__REQUIRED ACTION__: Print the first line of the data below and every one after it, through the line containing "Given: Close the Console Home help panel", exactly as written.

---------- THE DATA ----------

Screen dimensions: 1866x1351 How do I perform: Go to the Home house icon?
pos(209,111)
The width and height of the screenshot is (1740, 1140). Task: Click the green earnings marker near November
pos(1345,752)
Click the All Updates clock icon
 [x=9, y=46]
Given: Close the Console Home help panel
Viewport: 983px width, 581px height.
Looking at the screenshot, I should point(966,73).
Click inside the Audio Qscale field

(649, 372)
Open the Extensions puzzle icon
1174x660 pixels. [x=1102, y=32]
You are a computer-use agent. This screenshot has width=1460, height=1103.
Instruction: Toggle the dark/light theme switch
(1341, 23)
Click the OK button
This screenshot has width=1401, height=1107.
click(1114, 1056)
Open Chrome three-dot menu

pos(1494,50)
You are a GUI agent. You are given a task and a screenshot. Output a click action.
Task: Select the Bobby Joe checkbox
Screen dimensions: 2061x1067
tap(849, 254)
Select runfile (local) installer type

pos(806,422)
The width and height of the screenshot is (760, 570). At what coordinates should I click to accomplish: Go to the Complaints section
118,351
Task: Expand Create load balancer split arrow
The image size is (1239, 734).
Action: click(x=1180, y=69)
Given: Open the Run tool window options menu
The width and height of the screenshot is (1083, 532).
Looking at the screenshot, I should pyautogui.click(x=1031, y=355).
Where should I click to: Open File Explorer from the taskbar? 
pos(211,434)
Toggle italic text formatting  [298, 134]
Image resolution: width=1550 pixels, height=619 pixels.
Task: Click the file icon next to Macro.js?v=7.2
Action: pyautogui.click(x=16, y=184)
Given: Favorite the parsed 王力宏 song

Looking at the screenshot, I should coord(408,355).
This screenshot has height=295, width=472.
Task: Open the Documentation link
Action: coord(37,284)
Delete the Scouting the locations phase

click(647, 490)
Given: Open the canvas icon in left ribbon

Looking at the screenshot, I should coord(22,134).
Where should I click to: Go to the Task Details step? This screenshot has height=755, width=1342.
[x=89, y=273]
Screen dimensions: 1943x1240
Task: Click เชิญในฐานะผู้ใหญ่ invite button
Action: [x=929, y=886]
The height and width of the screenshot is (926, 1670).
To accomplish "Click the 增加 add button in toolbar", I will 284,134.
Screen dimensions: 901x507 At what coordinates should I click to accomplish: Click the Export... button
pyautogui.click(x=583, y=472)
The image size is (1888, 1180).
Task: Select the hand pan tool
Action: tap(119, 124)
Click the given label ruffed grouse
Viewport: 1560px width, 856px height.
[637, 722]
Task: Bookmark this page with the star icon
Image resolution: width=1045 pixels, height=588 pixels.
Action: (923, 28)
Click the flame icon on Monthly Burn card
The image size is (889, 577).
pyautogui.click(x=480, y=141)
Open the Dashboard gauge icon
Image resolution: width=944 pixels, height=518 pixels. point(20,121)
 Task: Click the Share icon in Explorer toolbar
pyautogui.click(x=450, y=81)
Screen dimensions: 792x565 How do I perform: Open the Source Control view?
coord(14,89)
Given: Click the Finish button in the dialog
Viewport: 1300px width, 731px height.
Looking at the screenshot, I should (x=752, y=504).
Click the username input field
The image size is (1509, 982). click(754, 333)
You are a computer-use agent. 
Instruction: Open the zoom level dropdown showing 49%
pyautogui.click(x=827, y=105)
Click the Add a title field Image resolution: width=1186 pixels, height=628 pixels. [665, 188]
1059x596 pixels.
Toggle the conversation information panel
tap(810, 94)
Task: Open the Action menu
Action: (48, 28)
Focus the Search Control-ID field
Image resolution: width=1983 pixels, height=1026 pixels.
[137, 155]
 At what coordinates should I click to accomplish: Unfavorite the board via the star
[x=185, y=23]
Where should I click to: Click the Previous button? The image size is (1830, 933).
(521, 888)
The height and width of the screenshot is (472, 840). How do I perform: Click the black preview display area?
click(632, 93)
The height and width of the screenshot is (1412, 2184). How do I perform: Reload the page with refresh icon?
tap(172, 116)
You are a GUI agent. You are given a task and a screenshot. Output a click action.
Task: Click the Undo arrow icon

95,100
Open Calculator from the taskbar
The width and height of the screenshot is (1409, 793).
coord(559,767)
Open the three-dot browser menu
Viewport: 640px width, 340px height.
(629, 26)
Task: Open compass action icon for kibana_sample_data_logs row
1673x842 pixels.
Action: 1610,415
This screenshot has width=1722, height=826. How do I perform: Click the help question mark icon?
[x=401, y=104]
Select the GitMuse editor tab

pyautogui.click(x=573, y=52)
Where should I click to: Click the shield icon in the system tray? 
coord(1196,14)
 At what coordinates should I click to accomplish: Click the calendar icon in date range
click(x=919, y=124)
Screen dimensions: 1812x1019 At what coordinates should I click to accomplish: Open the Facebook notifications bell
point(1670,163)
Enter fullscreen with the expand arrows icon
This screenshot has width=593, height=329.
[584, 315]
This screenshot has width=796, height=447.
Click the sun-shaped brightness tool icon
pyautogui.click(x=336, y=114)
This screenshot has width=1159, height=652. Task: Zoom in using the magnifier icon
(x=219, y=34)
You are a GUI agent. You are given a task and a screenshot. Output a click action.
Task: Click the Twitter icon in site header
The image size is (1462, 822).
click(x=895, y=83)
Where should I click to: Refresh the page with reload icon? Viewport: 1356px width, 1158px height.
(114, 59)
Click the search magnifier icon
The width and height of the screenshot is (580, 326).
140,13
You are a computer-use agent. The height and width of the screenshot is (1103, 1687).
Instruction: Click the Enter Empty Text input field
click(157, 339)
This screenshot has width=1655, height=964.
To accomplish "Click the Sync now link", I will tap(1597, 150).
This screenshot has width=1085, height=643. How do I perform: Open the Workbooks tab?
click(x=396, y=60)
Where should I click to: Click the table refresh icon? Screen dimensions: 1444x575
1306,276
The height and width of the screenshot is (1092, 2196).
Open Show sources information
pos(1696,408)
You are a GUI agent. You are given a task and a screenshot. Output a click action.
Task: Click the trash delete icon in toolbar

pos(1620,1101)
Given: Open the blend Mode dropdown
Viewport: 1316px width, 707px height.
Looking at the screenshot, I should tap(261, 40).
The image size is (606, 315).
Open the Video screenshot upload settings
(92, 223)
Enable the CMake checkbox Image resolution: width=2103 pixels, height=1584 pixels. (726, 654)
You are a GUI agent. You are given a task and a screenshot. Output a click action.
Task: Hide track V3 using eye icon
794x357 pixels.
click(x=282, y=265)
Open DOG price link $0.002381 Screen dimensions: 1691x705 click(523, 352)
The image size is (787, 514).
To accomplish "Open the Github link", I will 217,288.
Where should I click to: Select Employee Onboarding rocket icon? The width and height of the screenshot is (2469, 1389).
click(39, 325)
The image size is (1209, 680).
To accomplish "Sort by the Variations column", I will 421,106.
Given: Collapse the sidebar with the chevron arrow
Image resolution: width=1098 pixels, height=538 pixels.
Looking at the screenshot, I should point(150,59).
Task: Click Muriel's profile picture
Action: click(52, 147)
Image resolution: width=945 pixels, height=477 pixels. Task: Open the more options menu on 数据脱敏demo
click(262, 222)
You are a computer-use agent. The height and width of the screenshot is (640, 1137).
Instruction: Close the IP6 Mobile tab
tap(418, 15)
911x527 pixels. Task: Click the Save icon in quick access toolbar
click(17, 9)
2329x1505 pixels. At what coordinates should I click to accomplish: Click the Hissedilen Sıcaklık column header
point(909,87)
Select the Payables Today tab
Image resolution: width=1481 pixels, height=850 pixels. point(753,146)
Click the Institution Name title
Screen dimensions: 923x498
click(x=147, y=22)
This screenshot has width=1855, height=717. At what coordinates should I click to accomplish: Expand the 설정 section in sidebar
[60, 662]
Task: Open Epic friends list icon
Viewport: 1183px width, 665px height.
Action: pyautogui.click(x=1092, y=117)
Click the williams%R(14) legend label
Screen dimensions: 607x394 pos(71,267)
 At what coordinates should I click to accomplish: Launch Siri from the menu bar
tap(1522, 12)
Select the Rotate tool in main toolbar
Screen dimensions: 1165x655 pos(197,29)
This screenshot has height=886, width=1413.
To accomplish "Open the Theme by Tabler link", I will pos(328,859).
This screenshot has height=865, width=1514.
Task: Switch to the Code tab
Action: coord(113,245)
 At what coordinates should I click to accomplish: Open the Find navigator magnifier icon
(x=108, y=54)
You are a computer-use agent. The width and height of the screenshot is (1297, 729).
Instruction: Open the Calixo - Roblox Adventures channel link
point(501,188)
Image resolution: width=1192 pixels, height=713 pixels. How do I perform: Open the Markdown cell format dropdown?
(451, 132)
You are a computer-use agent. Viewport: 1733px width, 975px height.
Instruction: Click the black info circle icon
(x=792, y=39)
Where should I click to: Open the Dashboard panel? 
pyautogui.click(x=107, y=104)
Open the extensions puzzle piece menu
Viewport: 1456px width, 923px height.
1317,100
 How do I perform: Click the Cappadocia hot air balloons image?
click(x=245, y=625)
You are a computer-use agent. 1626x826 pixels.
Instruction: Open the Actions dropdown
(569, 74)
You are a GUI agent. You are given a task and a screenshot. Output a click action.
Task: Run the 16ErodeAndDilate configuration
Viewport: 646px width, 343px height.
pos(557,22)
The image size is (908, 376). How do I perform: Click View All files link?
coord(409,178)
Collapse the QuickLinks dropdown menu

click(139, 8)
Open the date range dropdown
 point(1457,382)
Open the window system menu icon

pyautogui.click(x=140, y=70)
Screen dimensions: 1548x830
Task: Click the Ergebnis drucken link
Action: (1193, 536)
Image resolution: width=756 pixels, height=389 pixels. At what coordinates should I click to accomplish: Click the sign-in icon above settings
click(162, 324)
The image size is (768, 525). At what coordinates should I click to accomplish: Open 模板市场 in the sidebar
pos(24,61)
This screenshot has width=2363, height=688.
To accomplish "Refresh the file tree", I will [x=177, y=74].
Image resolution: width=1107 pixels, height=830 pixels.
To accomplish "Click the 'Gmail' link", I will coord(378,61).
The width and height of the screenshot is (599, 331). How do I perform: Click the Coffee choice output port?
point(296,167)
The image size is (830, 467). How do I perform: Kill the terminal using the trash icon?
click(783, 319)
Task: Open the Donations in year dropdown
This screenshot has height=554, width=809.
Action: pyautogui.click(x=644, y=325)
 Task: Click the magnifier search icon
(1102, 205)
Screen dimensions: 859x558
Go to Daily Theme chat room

----------

__EXERCISE RESPONSE__:
Screen dimensions: 1866x1351 How do I perform: Go to the Home house icon?
pos(209,111)
The width and height of the screenshot is (1740, 1140). Task: Click the green earnings marker near November
pos(1345,752)
Click the All Updates clock icon
 [x=9, y=46]
Given: Close the Console Home help panel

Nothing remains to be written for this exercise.